Mon prince
Dans le
corps il y a un langage, le langage des brisures des brisés des trous des plis
des failles, le langage des contractures des contractions flexions
déchirements, la langue sourde assourdie. Le corps ploie plie se casse se
creuse il fait la grande courbe, à l’envers à l’endroit dos craqué ventre bombé
squelette arqué, il dit sur le sommet des chairs, au bout des doigts écartés au
creux des poings serrés. Il dit dans les yeux révulsés la salive cristallisée,
il dit aux commissures aux crêtes aux arêtes.
Le corps
parlant brutalement foré, rempli des cris d’autorité d’interdits de honte de
secrets, ce corps alourdi empêché, cet être autour duquel on a élevé des murs
des grilles des montagnes, forgés des serrures des nuits des ombres, cet
être-enfant qui tient sur ses épaules un lourd devoir de marbre, le devoir que
rien n’explose, que rien n’explose plus, il sait une seule parole atomisera
déchirera, cet être-enfant se taira au quotidien grandira son corps plombé de
mots imprononcés imprononçables, il fera un geste un autre geste un mouvement
qui est un mot une convulsion qui est une phrase une rixe qui est une histoire.

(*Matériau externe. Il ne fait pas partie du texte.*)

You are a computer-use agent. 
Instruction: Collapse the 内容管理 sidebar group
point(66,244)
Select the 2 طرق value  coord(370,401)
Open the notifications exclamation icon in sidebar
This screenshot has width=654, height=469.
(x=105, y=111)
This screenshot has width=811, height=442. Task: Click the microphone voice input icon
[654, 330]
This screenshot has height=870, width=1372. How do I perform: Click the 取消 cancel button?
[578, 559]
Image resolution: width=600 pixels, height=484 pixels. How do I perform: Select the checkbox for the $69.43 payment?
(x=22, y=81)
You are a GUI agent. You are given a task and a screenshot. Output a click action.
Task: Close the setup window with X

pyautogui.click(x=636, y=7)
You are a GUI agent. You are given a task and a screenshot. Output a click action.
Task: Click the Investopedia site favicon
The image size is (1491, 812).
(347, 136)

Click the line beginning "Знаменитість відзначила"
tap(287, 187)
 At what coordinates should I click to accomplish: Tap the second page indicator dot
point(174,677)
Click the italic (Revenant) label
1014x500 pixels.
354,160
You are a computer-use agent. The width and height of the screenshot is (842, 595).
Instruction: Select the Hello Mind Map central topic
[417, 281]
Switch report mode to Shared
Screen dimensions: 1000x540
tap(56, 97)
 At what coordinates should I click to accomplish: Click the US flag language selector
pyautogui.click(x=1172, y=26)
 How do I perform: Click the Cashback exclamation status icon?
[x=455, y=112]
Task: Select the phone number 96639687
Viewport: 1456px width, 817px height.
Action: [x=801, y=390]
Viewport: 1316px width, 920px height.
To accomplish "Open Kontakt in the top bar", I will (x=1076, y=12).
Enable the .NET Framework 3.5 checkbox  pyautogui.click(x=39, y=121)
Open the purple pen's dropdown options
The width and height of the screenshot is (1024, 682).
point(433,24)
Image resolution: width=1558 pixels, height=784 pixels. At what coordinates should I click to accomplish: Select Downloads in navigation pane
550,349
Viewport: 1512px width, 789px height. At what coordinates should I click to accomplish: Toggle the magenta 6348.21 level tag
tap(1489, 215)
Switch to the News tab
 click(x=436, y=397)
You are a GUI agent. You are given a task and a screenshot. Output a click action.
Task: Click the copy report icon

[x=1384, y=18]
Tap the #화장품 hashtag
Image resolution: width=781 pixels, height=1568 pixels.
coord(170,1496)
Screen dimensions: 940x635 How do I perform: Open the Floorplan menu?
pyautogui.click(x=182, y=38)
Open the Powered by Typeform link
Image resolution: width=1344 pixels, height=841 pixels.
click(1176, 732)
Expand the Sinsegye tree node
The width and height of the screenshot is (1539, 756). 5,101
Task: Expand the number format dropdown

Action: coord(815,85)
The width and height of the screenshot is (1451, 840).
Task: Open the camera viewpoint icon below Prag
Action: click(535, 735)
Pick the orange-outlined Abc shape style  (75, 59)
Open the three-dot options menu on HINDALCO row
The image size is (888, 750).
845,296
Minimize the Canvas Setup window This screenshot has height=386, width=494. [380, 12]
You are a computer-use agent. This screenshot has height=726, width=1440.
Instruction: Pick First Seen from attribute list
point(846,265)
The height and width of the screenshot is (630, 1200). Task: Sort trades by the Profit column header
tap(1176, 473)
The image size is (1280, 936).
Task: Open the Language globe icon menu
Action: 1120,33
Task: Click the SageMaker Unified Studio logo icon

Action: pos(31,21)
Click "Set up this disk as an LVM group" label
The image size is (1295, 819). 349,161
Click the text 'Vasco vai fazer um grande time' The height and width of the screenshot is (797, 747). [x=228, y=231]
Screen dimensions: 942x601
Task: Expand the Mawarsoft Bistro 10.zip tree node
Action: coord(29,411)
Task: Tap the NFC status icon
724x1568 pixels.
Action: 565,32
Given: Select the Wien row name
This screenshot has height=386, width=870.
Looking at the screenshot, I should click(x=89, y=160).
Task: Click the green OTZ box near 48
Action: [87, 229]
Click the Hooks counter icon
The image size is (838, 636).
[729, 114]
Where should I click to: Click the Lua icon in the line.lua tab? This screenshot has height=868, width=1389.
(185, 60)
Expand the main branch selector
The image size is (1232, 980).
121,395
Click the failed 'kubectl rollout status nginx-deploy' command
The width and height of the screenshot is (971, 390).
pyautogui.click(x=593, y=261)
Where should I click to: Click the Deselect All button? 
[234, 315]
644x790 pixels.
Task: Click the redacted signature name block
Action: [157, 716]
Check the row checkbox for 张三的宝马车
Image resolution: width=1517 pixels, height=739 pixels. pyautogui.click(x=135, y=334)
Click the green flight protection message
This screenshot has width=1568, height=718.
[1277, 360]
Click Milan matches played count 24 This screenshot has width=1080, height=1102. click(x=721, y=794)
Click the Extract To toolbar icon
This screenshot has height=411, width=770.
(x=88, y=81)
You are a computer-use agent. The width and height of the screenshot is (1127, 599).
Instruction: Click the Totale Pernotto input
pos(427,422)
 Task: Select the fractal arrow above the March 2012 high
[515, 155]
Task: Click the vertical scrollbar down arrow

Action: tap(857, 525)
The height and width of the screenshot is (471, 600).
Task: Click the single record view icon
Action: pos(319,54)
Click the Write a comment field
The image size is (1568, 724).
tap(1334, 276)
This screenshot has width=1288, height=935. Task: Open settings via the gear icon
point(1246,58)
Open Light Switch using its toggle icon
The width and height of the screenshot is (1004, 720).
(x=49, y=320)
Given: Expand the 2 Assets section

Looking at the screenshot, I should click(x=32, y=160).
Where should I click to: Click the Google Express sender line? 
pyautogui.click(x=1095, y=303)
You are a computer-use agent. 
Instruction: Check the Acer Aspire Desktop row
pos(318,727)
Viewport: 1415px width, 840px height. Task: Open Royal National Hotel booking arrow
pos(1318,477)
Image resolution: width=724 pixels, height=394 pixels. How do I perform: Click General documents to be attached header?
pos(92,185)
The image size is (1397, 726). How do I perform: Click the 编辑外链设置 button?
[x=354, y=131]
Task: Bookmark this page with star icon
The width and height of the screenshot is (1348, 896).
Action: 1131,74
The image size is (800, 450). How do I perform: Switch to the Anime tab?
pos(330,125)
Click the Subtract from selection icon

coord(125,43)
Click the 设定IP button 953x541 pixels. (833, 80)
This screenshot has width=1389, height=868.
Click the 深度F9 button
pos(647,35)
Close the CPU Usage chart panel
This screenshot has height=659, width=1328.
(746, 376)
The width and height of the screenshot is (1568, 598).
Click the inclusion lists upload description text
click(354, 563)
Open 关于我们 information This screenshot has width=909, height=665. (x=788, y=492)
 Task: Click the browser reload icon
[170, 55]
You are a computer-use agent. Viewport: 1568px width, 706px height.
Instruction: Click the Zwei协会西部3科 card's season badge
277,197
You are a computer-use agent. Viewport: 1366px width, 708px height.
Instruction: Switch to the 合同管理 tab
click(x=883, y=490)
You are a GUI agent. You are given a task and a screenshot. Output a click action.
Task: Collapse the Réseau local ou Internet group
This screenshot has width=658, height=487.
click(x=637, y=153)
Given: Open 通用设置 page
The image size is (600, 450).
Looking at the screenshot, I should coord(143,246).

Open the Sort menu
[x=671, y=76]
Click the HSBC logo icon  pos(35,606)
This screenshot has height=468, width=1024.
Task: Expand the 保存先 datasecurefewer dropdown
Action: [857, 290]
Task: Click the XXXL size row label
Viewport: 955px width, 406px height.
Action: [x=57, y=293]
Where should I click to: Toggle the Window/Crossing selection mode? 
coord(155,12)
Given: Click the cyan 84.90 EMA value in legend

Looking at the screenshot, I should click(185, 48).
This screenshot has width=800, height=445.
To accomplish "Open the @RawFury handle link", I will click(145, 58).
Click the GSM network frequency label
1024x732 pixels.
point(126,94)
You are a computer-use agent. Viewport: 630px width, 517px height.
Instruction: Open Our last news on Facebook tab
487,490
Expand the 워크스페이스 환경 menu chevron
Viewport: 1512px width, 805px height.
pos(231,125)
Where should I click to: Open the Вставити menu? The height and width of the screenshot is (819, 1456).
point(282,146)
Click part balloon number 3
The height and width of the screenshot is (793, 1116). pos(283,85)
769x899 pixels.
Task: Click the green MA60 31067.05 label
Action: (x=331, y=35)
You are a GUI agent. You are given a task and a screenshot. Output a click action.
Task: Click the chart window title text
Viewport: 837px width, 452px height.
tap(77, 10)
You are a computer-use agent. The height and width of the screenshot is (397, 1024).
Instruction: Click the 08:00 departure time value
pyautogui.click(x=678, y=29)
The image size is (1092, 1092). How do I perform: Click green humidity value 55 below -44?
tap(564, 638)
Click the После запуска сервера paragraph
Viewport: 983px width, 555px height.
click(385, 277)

Son corps prend tous les risques, en silence il dira, torsions du buste nuque
brisée, la ponctuation des fuites des fugues des exils.
Corps réceptacle
du non-dit mon pauvre prince boite à ordures sous ta peau la langue court soulève
le derme hérisse les poils tire ta chair.
Pas danseur
pas acteur pas mime pas sourd-muet, mutique d’une naissance bruyante, les
soubresauts du corps accroché à l’hameçon du silence.